Thursday, February 25, 2016

The Journey Continues...

Transformation is a process, and as life happens there are tons of ups and downs. It's a journey of discovery - there are moments on mountaintops and moments in deep valleys of despair.- Rick Warren
For the past few months I have been contemplating how to relaunch myself back to the blog-writing world. I have been hitting the backspace button on my keyboard so many times that I think it’s broken. Time and time again I have sat, laid and stood around my house waiting for the right words to flow out of my mind. There were days in which I would just stare attentively for hours to an empty word document in hopes of inspiration. This long absence has made me realize that writing is a difficult task especially when one doesn’t practice it frequently like me who has been away from a classroom. I have also come to the realization that perhaps I’m no longer intrigued by writing; I believe that writing was never my passion but as a way to escape the cruel reality in where I could express my fantasies and my emotions. Writing use to be one of my favorite past times whenever I felt the need to express my thoughts and emotions but now I struggle to get a word out. I have been re-writing this post for months now and I think I finally got it.

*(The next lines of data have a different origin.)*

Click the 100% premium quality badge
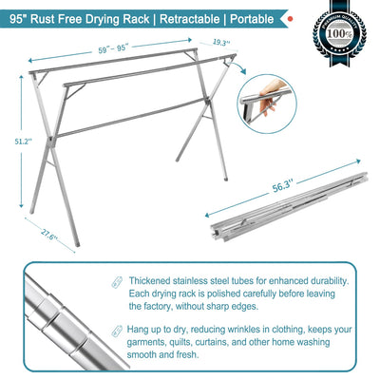point(345,41)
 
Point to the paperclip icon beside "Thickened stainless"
point(116,282)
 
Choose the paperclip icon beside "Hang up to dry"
point(116,329)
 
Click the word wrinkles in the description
point(273,329)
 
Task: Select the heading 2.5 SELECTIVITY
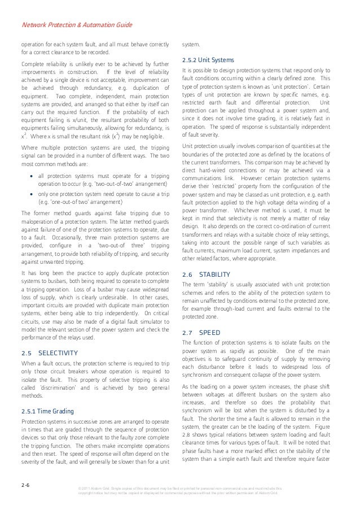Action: (x=49, y=353)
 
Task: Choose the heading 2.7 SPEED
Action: (x=201, y=333)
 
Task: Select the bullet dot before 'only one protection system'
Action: (x=33, y=193)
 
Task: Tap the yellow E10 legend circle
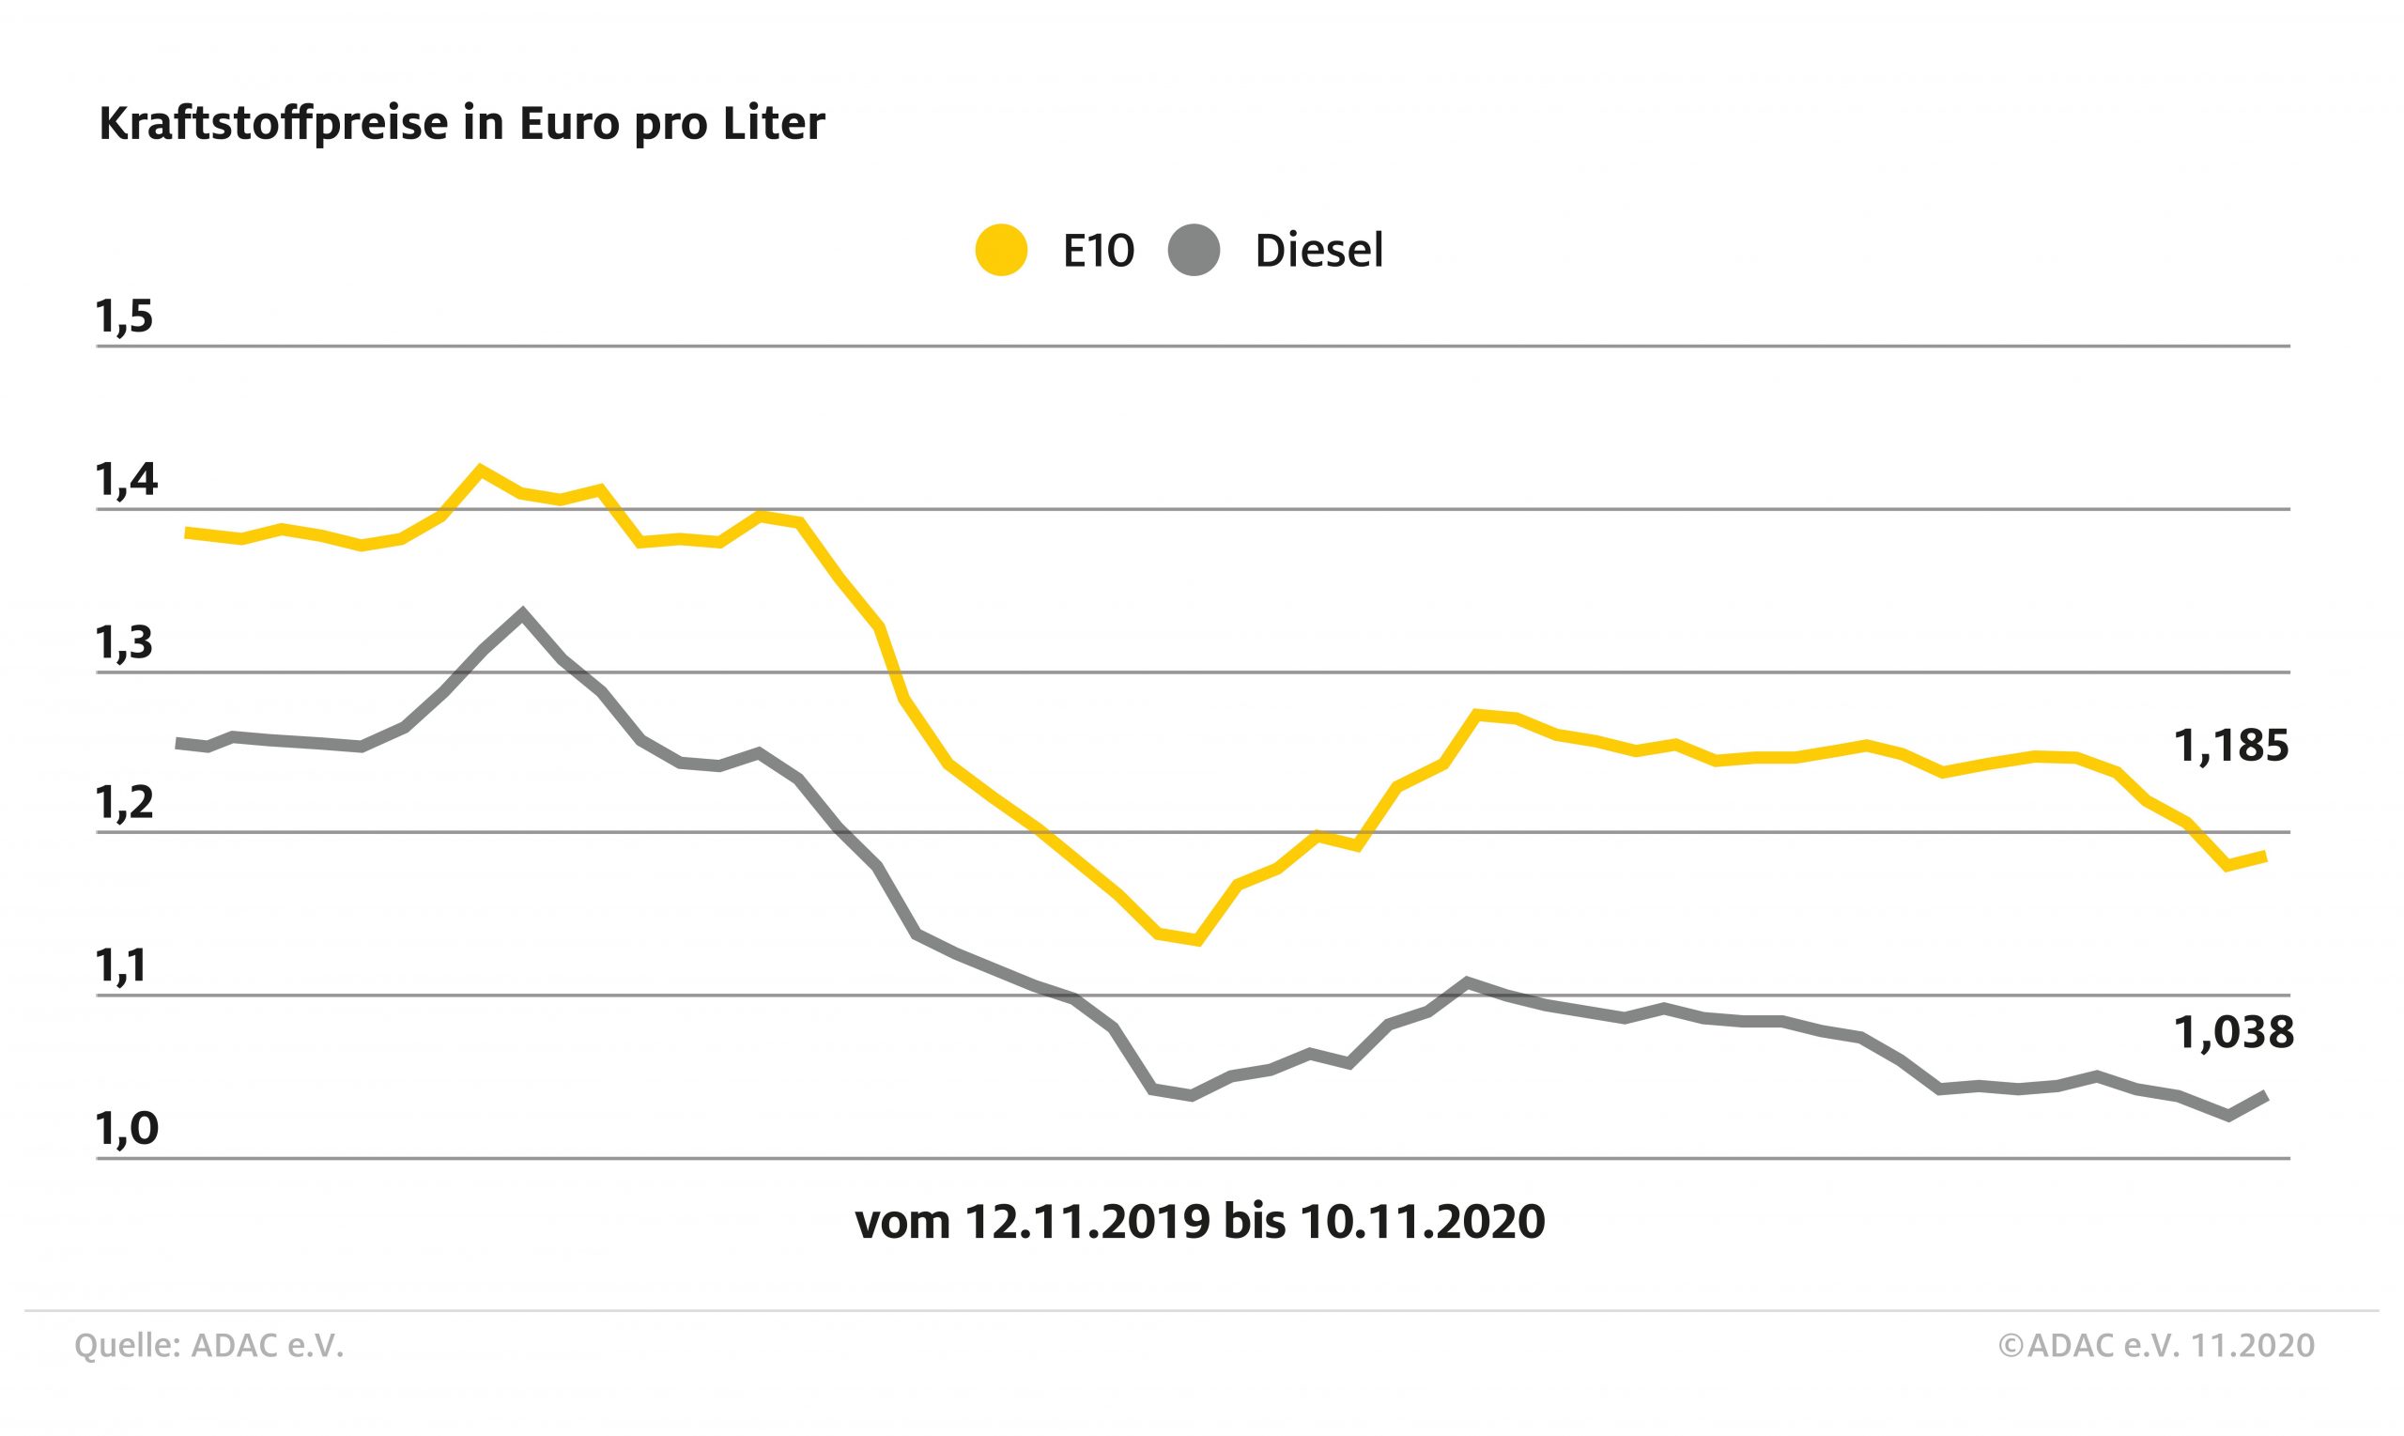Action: (1000, 251)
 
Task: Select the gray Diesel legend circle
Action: (1194, 251)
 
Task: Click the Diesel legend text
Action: (1318, 251)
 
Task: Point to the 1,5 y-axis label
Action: (125, 317)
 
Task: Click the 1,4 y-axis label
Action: (125, 480)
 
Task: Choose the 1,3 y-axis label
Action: (125, 643)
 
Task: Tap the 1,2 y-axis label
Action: (125, 804)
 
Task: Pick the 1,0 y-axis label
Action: (125, 1129)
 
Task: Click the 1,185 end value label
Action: (2231, 746)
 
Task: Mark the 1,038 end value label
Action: (2233, 1033)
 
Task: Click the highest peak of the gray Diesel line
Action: (522, 613)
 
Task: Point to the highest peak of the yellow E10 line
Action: (480, 471)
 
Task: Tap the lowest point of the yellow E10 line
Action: (1197, 939)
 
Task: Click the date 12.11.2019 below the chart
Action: (1087, 1222)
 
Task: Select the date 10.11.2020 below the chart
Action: (1422, 1222)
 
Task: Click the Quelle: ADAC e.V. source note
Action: (209, 1346)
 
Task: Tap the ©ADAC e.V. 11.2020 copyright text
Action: (2155, 1346)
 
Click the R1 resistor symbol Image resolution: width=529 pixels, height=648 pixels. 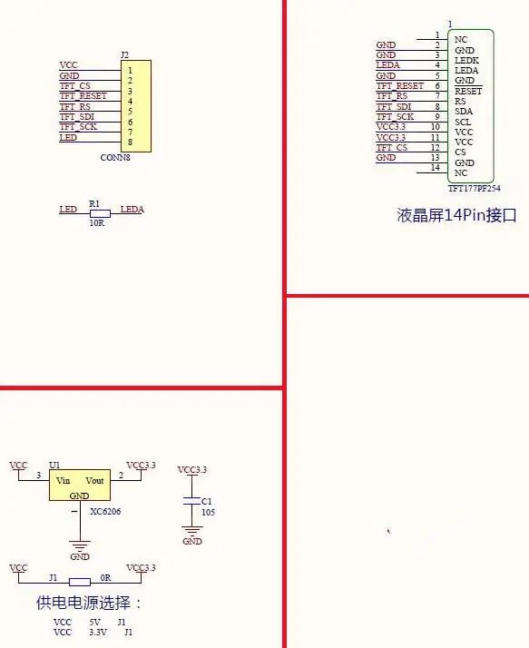pos(100,213)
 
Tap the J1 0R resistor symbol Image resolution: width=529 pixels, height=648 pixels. pos(79,583)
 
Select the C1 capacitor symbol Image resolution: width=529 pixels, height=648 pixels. pos(191,501)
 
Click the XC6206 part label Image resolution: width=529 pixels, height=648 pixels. pos(105,512)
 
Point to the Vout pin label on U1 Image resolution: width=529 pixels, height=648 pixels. pos(94,481)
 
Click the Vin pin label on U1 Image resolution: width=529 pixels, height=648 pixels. pos(64,481)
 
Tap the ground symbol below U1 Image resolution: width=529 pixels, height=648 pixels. pos(80,545)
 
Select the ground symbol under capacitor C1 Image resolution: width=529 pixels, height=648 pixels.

I have been on pause for quite some time now; not only in writing but in life. Ever since I left school back in 2013, I’ve been stuck in a profound hole that I cannot get myself out. You might say that I had post-college depression, it’s like when you go to an amazing concert of your favorite artist and the next day you get the feels and you get depressed. Well, that’s how I felt when I graduated from college; I had permitted the depression into my life which caused me to sink into this hole. Rather than investing in my future like many of my peers have done, I had let the negatively and self-doubt consume my soul and now I have not accomplished anything.

I need to reconnect to that young, fierce, proud Latina who I was once, who wanted to embrace her identity and culture to others and motivate the youth in my community. I cannot endure another minute of this state; little by little this hole has drain my motivation to follow my dreams. I know that part of me still remains in me, I need to shake everything off and find it.